Create one or more hot lists
Create “hot lists” of bugs that you want fixed. A hot list is a selection of items, in this case bug reports, with a characteristic in common.
For example, you could create the following hot lists:
- Quick, easy fixes.
- Complex bugs.
- Bugs that require specific technical knowledge.
- And so on.
Make sure the bugs in the hot lists are suitable for a fixit. For example:
- Ideally, the fix should be immediately relevant, and not dependent on a software release. That means people can submit the change and experience the immediate satisfaction of seeing it published during the sprint.
- The fix should not require too much tech writer input. So, structural doc changes, for example, are not suitable for a fixit.
- Take advantage of the fact that your subject matter experts are suddenly uniquely interested in the documentation. Choose tasks that require intimate knowledge of the product – where you’d have to consult your subject matter experts before you could make the update: corner cases, unexpected behaviour, and so on. In a fixit, it’s often your subject matter experts taking part!

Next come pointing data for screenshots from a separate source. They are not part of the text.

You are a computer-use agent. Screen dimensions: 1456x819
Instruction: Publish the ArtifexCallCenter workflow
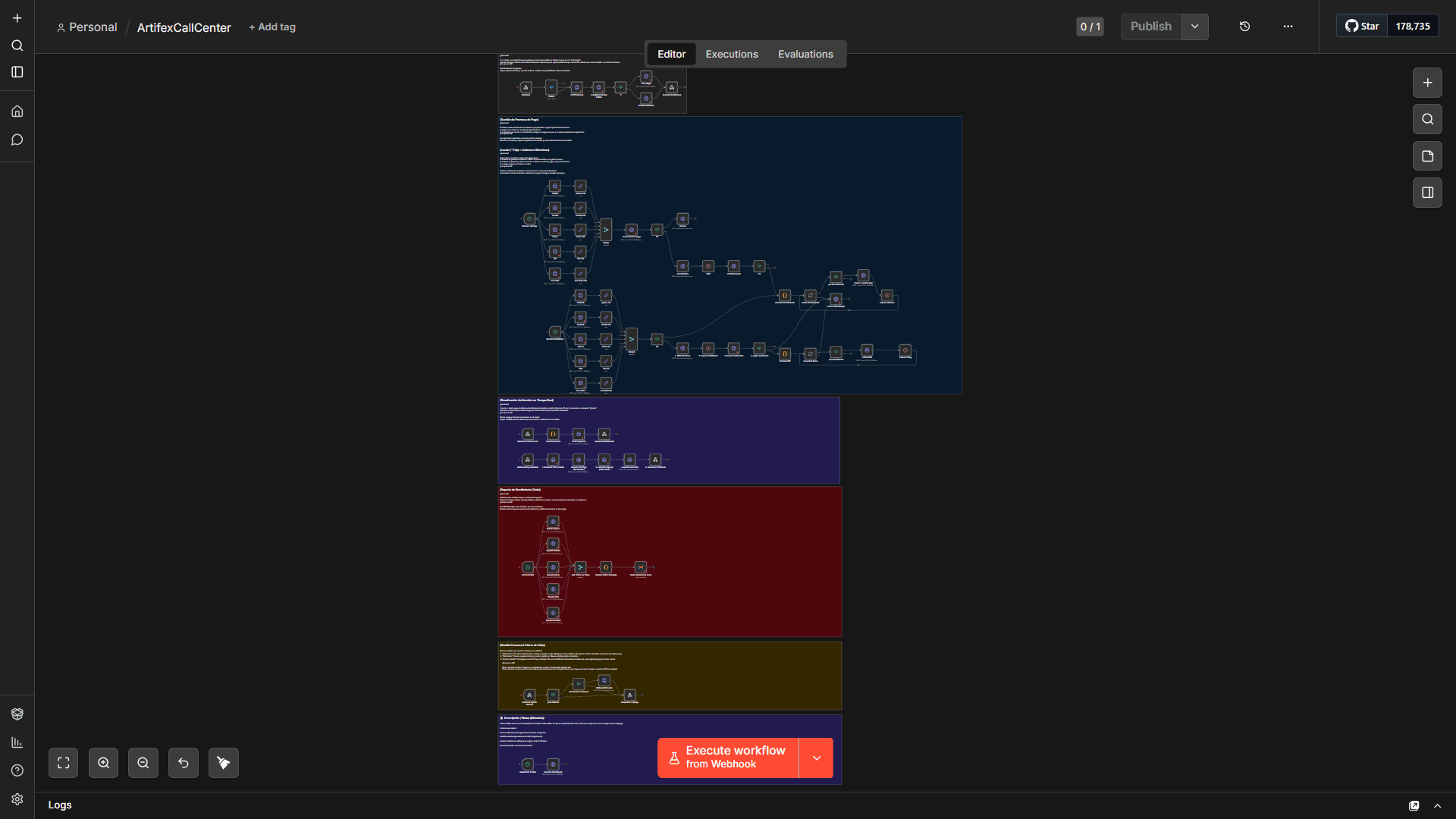pyautogui.click(x=1150, y=27)
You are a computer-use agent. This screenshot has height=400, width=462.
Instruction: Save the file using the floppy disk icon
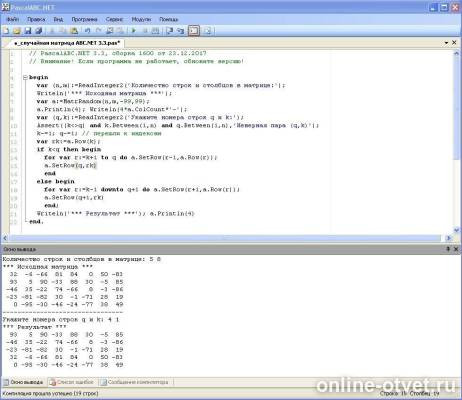(28, 31)
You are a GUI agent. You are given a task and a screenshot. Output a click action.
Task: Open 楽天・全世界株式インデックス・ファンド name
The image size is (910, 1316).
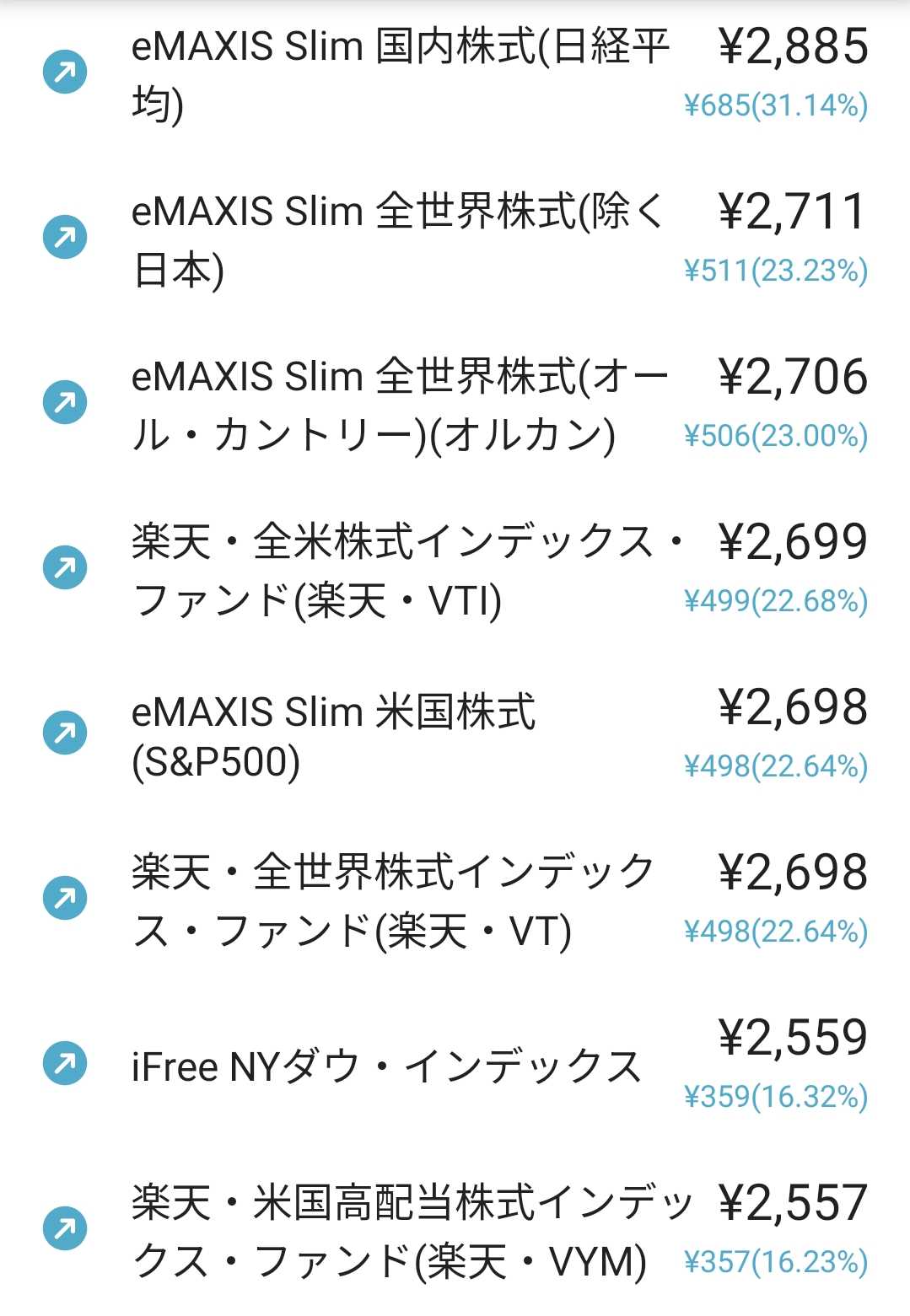(x=393, y=900)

- Prioritise small bugs that you’re not finding the time to tackle. An accumulation of small bugs can be as bad as a single huge one, for negatively affecting customer experience.
Supply a fixit guide
Keep it short and simple. Just one page is enough. Include:
- The goal of the fixit.
- Date and time.
- Location of the kickoff meeting.
- Links to the hot lists.
- A guide on how to update the docs.
- How to send the updates for review and approval.
- Your contact details.
Hold a fixit kickoff meeting
Put it on everyone’s calendars. Entice people with food.

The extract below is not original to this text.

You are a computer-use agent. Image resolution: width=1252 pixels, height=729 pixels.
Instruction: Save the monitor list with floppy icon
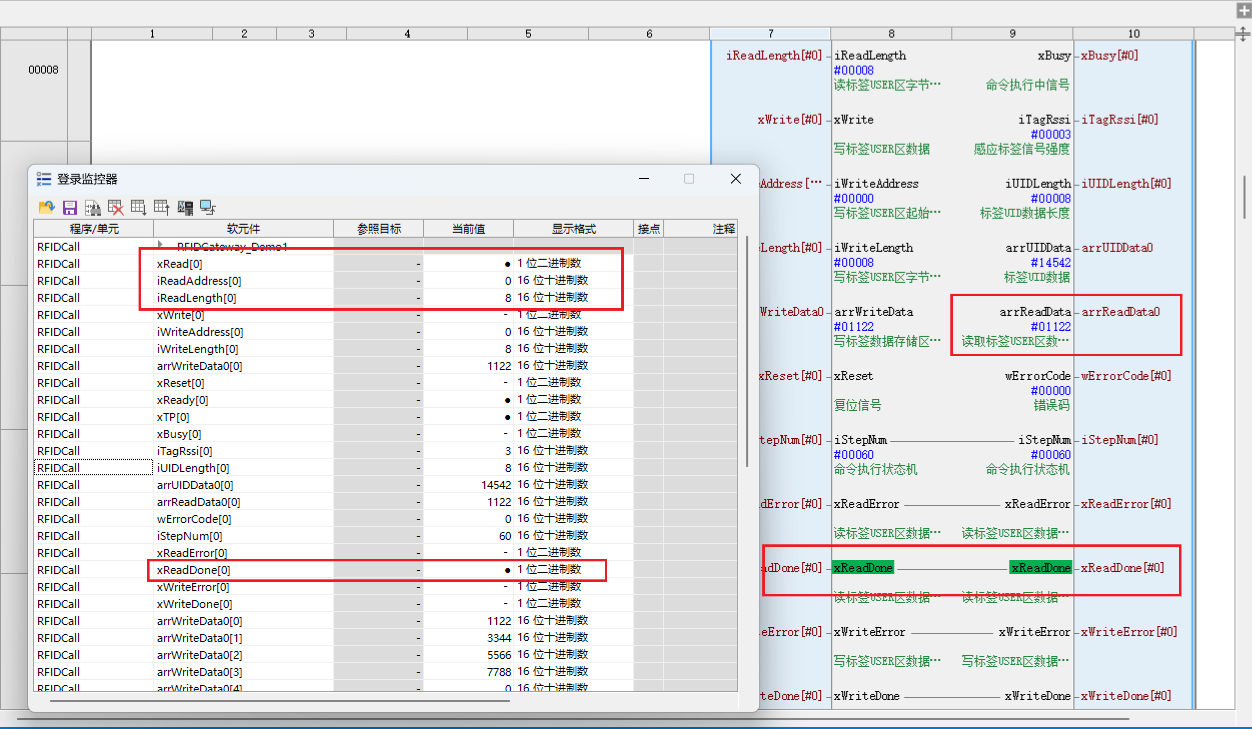(x=70, y=207)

Say just a few words, telling people about:
- The goal of the fixit.
- How to participate.
- A link to your fixit guide.
- How to find you and other tech writers during the sprint.
Run the sprint
Keep ’em at it:
- Issue daily progress reports: tell people the total number of bugs closed so far, the top runners for each prize, any other news items.
- Keep the food coming.
- Review the incoming doc updates promptly.
Wrap it up nicely
Remember, you’ll probably want to run another fixit. Wrap this one up well, so that you can refer to it in future.
Write a report and share it with everyone involved. Describe:
- Results (number of bugs closed).
- Participants and prize winners.
- Interesting factoids, such as something unexpected that happened, or the first product manager to fix a doc bug ever, …
Thank everyone involved, and don’t forget to hand out the prizes.